══ Entries

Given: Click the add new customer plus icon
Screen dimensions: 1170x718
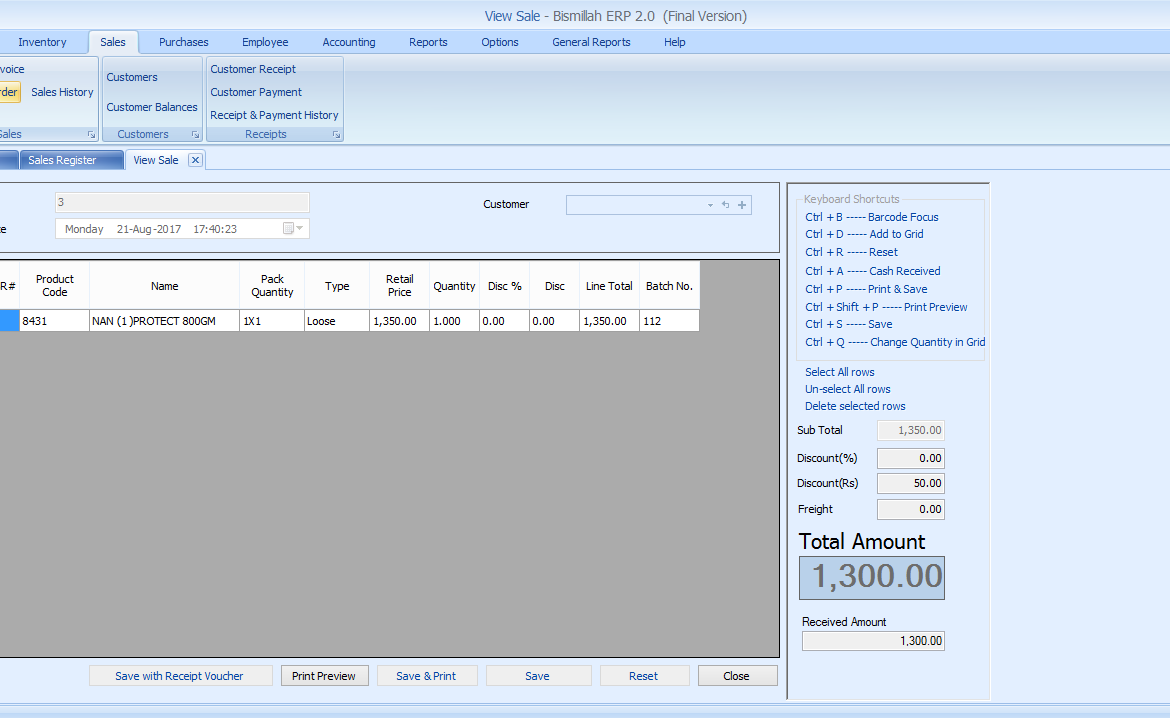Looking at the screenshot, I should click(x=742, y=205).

════
══ Entries

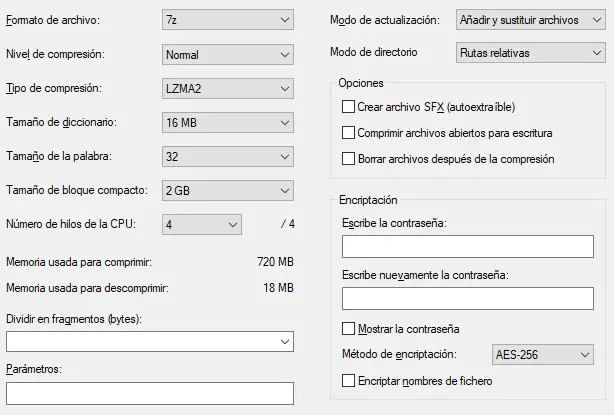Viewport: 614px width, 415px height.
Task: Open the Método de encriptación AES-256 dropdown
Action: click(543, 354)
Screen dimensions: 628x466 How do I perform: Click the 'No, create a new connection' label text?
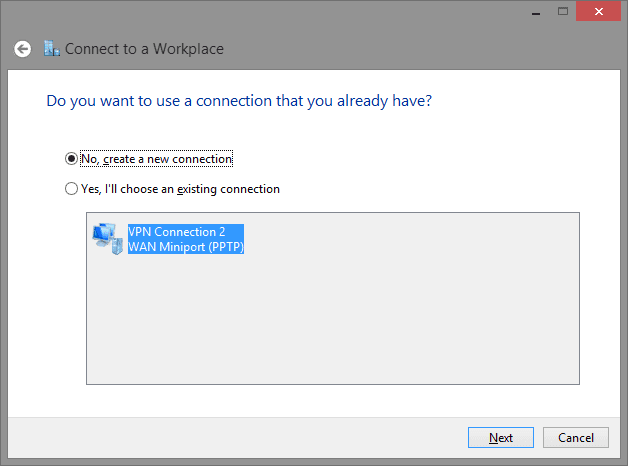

════
══ Entries

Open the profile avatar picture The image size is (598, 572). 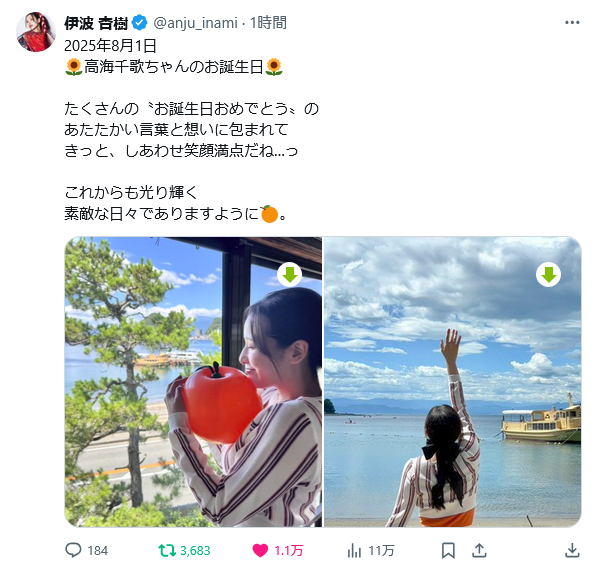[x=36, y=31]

════

__Set task__
Switch "label text" to "checkbox" in the lines of the rows starting at the line containing "Viewport: 614px width, 415px height." and ending at the line containing "Screen dimensions: 628x466", keeping everything else the same. Leave the pictures out of your answer.

__Final answer__
Viewport: 614px width, 415px height.
Task: Open the Método de encriptación AES-256 dropdown
Action: click(543, 354)
Screen dimensions: 628x466 How do I perform: Click the 'No, create a new connection' checkbox?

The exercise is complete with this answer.